DiSalvo: And then you have on the other side of the spectrum, to go all the way to the extreme, you could have the Utah would be the example of fiscal prudence. Very modest benefits either in pensions or retiree health care. Very well financed. And so in that sense, then you have sort of everything in between. Sort of Illinois on one side and Utah on the other.

Grossmann: DiSalvo finds that Republican states are surprisingly influenced by their unions.

DiSalvo: Public employees are spread out across the country fairly evenly. They’re in every single legislative district in the country, so Republicans who often also have close alliances with public employees in the protective services. Think corrections officers, police officers, firefighters are in some ways likely to be more responsive to those groups.

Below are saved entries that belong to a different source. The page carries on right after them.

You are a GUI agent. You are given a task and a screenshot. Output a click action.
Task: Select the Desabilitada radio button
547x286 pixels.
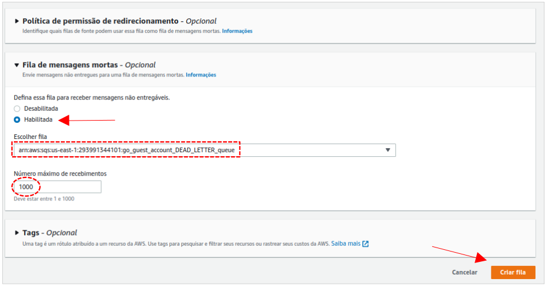click(17, 109)
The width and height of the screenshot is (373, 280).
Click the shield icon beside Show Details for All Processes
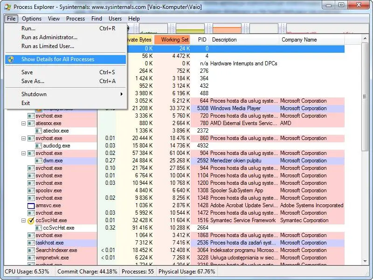click(x=11, y=59)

And those employees are also the ones who are likely to make the most use of retiree health care benefits because they’re the most likely to retire prior to medicare. So in that sense there’s a strong incentive for those groups to lobby Republicans. Republicans have certain pre-existing connections with those kinds of public employees and that’s in some sense why we find that they can work their way into the Republican coalition as much as the Democratic one.

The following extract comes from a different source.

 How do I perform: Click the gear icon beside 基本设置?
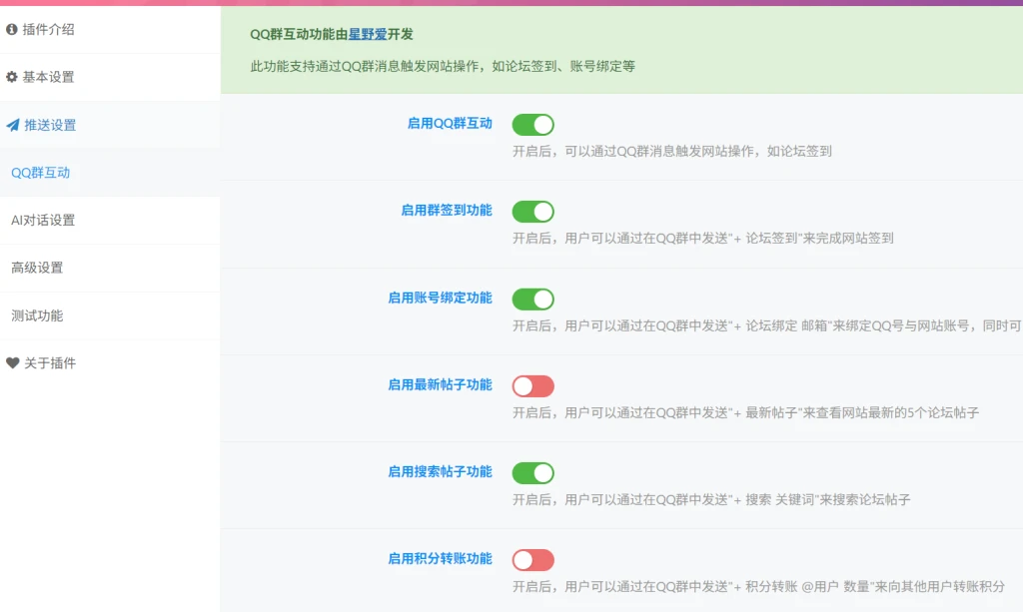click(12, 77)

Grossmann: With high union Democratic states and low union Republican states at the extremes, the middle influenceable states are mostly Republican states with substantial unions.

DiSalvo: What you find is starting from the position of say the Utah example where you have a situation where you have low rates of public employee unionization and high Republican seat share. You basically have very low retiree health care liabilities, meaning it’s not a generous benefit that’s being provided, and therefore states are not on the hook for paying a lot into this area. Now, in a situation where you have on the other side a strong Democratic seat share on the legislature and high unionization rates, say New York, you end up with very generous or very high OPEB or retiree health care liabilities. Now, in between there the interesting story is about Republicans, so to the extent that unionization rates go up and you have higher republican seat share Republicans will be the kind of flip vote, or swing vote, on this issue and you can end up … And that’s really what’s explaining the variation of the relationship of unions and Republicans.

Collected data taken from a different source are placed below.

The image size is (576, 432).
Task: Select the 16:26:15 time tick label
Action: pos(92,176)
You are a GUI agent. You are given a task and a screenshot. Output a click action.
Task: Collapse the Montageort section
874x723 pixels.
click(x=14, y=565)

Grossmann: Disalvo says recent fights against public unions in Republican state were concentrated in a few states and were more salient than legacy cost fights.

DiSalvo: Bigger story is one of continuity, and it’s only been a small group of states that have undertaken to pass right to work laws. Which of course to weaken unions it doesn’t have to mean pass the law and be effective immediately. It’s something that takes a couple of years to take effect, so for our story in the period of time that we look at basically it’s not that much of a complicating factor. Now, why are Republican states with fairly high unionization rates, Michigan where you are and Wisconsin most notably Indiana as well, passing right to work laws? Well, the politics there are much different than the politics of retiree health care. Retiree health care is a technical area. It’s fairly under the radar you could say. There weren’t points to be won in the past by opposing the expansions. Whereas right to work laws are something that’s very public, that’s come to the fore in the wake of the Great Recession that Republicans see they can score a lot of political points. And it’s a much bigger, high profile change where they might have to in some sense push against their union allies.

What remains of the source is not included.